### What is expected
Copy every one of the following records word for word, without changing anything.

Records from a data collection
★ ★ ★

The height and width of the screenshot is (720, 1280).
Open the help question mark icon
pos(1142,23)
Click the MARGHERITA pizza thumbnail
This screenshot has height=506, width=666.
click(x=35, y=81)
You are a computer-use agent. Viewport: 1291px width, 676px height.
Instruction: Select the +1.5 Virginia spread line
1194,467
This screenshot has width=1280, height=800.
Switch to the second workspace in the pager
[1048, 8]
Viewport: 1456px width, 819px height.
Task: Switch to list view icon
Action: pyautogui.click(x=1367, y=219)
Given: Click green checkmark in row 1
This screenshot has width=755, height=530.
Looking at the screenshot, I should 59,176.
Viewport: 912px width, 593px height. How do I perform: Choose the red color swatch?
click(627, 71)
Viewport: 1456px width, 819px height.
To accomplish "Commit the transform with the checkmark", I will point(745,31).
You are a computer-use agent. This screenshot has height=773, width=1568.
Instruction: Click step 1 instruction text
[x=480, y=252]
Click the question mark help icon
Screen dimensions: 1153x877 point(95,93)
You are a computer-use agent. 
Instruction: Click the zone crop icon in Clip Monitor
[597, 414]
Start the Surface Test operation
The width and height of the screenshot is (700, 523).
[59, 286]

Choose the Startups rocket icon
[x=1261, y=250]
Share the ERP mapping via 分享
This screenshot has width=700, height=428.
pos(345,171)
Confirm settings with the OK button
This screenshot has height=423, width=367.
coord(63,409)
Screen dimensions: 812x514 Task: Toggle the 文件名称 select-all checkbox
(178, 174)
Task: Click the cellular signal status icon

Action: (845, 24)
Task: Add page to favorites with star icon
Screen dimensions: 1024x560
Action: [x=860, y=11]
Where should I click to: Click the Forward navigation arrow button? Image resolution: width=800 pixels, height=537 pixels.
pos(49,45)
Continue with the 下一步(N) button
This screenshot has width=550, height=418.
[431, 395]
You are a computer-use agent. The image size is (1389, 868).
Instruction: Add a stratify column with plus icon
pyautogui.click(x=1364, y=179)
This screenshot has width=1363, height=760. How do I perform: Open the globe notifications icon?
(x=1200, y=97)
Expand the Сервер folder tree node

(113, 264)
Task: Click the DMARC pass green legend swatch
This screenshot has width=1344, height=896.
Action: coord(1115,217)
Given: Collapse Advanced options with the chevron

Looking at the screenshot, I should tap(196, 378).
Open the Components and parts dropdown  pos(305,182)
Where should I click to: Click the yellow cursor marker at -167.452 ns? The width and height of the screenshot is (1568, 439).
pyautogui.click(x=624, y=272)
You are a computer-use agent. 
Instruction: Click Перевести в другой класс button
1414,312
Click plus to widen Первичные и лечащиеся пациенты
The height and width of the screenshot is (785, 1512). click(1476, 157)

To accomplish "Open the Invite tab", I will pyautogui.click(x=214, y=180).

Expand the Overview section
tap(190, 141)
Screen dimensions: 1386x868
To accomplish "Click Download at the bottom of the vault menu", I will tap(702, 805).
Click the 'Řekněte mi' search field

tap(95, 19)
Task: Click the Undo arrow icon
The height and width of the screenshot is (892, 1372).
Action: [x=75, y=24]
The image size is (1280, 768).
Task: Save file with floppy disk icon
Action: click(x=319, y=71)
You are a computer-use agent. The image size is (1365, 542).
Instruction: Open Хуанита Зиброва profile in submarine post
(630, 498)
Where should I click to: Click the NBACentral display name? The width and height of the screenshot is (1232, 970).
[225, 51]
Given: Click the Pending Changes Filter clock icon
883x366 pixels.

★ ★ ★

### Finished task
The height and width of the screenshot is (720, 1280).
Open the help question mark icon
pos(1142,23)
Click the MARGHERITA pizza thumbnail
This screenshot has height=506, width=666.
click(x=35, y=81)
You are a computer-use agent. Viewport: 1291px width, 676px height.
Instruction: Select the +1.5 Virginia spread line
1194,467
This screenshot has width=1280, height=800.
Switch to the second workspace in the pager
[1048, 8]
Viewport: 1456px width, 819px height.
Task: Switch to list view icon
Action: pyautogui.click(x=1367, y=219)
Given: Click green checkmark in row 1
This screenshot has width=755, height=530.
Looking at the screenshot, I should 59,176.
Viewport: 912px width, 593px height. How do I perform: Choose the red color swatch?
click(627, 71)
Viewport: 1456px width, 819px height.
To accomplish "Commit the transform with the checkmark", I will point(745,31).
You are a computer-use agent. This screenshot has height=773, width=1568.
Instruction: Click step 1 instruction text
[x=480, y=252]
Click the question mark help icon
Screen dimensions: 1153x877 point(95,93)
You are a computer-use agent. 
Instruction: Click the zone crop icon in Clip Monitor
[597, 414]
Start the Surface Test operation
The width and height of the screenshot is (700, 523).
[59, 286]

Choose the Startups rocket icon
[x=1261, y=250]
Share the ERP mapping via 分享
This screenshot has width=700, height=428.
pos(345,171)
Confirm settings with the OK button
This screenshot has height=423, width=367.
coord(63,409)
Screen dimensions: 812x514 Task: Toggle the 文件名称 select-all checkbox
(178, 174)
Task: Click the cellular signal status icon

Action: (845, 24)
Task: Add page to favorites with star icon
Screen dimensions: 1024x560
Action: [x=860, y=11]
Where should I click to: Click the Forward navigation arrow button? Image resolution: width=800 pixels, height=537 pixels.
pos(49,45)
Continue with the 下一步(N) button
This screenshot has width=550, height=418.
[431, 395]
You are a computer-use agent. The image size is (1389, 868).
Instruction: Add a stratify column with plus icon
pyautogui.click(x=1364, y=179)
This screenshot has width=1363, height=760. How do I perform: Open the globe notifications icon?
(x=1200, y=97)
Expand the Сервер folder tree node

(113, 264)
Task: Click the DMARC pass green legend swatch
This screenshot has width=1344, height=896.
Action: coord(1115,217)
Given: Collapse Advanced options with the chevron

Looking at the screenshot, I should tap(196, 378).
Open the Components and parts dropdown  pos(305,182)
Where should I click to: Click the yellow cursor marker at -167.452 ns? The width and height of the screenshot is (1568, 439).
pyautogui.click(x=624, y=272)
You are a computer-use agent. 
Instruction: Click Перевести в другой класс button
1414,312
Click plus to widen Первичные и лечащиеся пациенты
The height and width of the screenshot is (785, 1512). click(1476, 157)

To accomplish "Open the Invite tab", I will pyautogui.click(x=214, y=180).

Expand the Overview section
tap(190, 141)
Screen dimensions: 1386x868
To accomplish "Click Download at the bottom of the vault menu", I will tap(702, 805).
Click the 'Řekněte mi' search field

tap(95, 19)
Task: Click the Undo arrow icon
The height and width of the screenshot is (892, 1372).
Action: [x=75, y=24]
The image size is (1280, 768).
Task: Save file with floppy disk icon
Action: click(x=319, y=71)
You are a computer-use agent. The image size is (1365, 542).
Instruction: Open Хуанита Зиброва profile in submarine post
(630, 498)
Where should I click to: Click the NBACentral display name? The width and height of the screenshot is (1232, 970).
[225, 51]
Given: Click the Pending Changes Filter clock icon
883x366 pixels.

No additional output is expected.